Now more than ever, brands face an array of choices for branded content -- from cooking shows to healthy eating, fitness to life-balance, reality shows to scripted comedy. Brands must also choose partners: cable networks, film studios, portals, online communities, video ad networks, online celebrities or independent producers?

Here are five new imperatives in the branded content space:

1) Produce high quality content: Quality development, writing and production matters. What the audience sees on the screen, whether big or little, reflects your brand and should be guided by your brand guidelines. Working with the unions -- Writers Guild, Screen Actors Guild, Producers Guild -- has gotten easier and should be welcomed into your production.

2) Partner with influential talent: Talent continues to play an important role, and is worth the investment for branded content. Gone are the days of talent showing up on set, delivering their lines and walking away. Instead, hire talent who will bring their online clout and leverage their social graph to help promote the program and drive viewership.

3) Plan your reach carefully: Audience design is critical to getting a target viewership to watch branded content. Identify your audience first and then create the right content and distribution model. The content can then hit the right messaging through the right distribution. Strategic design for the paid, earned, owned ecosystem of the customer journey connects people with content and amplifies participation.
If you develop a Web series for moms, for example, moms will want to watch - if the content is right. But you still need paid media to help target that audience and bring the content to them. 

4) Measure engagement: Today, engagement is the most important metric for savvy brand marketers; while in the early days of branded content, many were happy measuring views. Activate audiences by creating relevant content: content that is entertaining, educational, or funny or valuable. Real engagement or success can be measured by users creating their own complementary content, coupon downloads, shared videos, hashtag tweets, etc.

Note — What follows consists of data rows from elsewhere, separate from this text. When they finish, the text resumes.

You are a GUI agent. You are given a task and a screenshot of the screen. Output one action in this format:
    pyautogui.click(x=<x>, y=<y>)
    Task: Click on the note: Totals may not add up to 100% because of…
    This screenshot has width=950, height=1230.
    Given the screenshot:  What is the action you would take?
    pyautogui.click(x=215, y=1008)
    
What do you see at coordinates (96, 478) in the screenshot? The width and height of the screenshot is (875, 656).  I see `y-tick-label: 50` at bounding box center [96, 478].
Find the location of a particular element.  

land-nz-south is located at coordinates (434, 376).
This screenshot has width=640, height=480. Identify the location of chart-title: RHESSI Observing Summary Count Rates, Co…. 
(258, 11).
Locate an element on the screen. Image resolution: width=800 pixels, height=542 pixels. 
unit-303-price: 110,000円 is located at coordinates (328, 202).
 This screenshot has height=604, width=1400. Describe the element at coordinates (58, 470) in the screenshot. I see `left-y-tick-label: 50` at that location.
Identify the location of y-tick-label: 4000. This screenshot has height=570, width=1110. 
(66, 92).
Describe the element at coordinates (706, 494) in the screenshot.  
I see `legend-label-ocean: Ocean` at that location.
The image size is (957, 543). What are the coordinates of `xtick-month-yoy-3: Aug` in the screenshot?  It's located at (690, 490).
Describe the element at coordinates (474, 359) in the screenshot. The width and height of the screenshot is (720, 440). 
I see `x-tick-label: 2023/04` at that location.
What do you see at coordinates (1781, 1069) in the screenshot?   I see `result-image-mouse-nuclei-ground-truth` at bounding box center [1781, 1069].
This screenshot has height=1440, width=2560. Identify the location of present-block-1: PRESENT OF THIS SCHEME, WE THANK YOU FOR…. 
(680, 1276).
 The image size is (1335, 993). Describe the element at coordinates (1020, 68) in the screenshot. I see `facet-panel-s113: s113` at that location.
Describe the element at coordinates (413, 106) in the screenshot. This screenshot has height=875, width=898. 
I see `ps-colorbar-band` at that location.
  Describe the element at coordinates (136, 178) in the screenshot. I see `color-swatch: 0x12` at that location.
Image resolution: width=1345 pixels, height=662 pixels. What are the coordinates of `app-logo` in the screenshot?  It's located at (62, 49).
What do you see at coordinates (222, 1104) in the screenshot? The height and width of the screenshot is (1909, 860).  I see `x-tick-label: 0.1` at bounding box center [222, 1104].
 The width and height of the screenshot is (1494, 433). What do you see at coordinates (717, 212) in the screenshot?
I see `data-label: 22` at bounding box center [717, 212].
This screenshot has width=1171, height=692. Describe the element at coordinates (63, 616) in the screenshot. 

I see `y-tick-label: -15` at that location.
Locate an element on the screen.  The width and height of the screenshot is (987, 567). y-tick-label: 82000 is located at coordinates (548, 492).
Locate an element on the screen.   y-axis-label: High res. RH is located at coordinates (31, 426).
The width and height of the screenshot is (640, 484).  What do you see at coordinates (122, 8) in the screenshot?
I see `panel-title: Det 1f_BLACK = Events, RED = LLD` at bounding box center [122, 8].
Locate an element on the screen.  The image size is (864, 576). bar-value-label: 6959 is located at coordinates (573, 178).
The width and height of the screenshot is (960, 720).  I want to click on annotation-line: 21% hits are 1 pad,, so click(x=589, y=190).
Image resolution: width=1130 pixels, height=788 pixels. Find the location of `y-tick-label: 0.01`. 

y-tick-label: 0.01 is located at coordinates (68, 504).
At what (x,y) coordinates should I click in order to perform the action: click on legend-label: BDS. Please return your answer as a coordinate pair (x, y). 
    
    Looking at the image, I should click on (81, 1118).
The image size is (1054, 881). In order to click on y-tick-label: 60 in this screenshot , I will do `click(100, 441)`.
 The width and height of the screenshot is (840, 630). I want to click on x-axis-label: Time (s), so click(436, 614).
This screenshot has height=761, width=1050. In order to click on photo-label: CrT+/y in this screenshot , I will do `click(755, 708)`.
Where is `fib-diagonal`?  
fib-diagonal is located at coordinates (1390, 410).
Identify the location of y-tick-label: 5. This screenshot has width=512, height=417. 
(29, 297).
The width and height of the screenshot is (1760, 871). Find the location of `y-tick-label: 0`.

5) Be evergreen: Understand how the content and the audience can be owned by the brand. When the flight dates have passed and the paid media spend is complete, will anyone still find your content? Or will it disappear into the midst like so many of its 40+ million views branded content paid media-only programs of the past? Your brand website, Facebook page, Twitter and YouTube channel play critical roles in the long-term value of your content. Do not underestimate their value, since you are not paying a CPM for those views.
This a great time for branded content. What was once a dream is becoming more and more a smart reality. Be bold with your brand and take advantage of the content opportunities that are out there. Your consumers will thank you with the best metrics out there: loyalty and sales.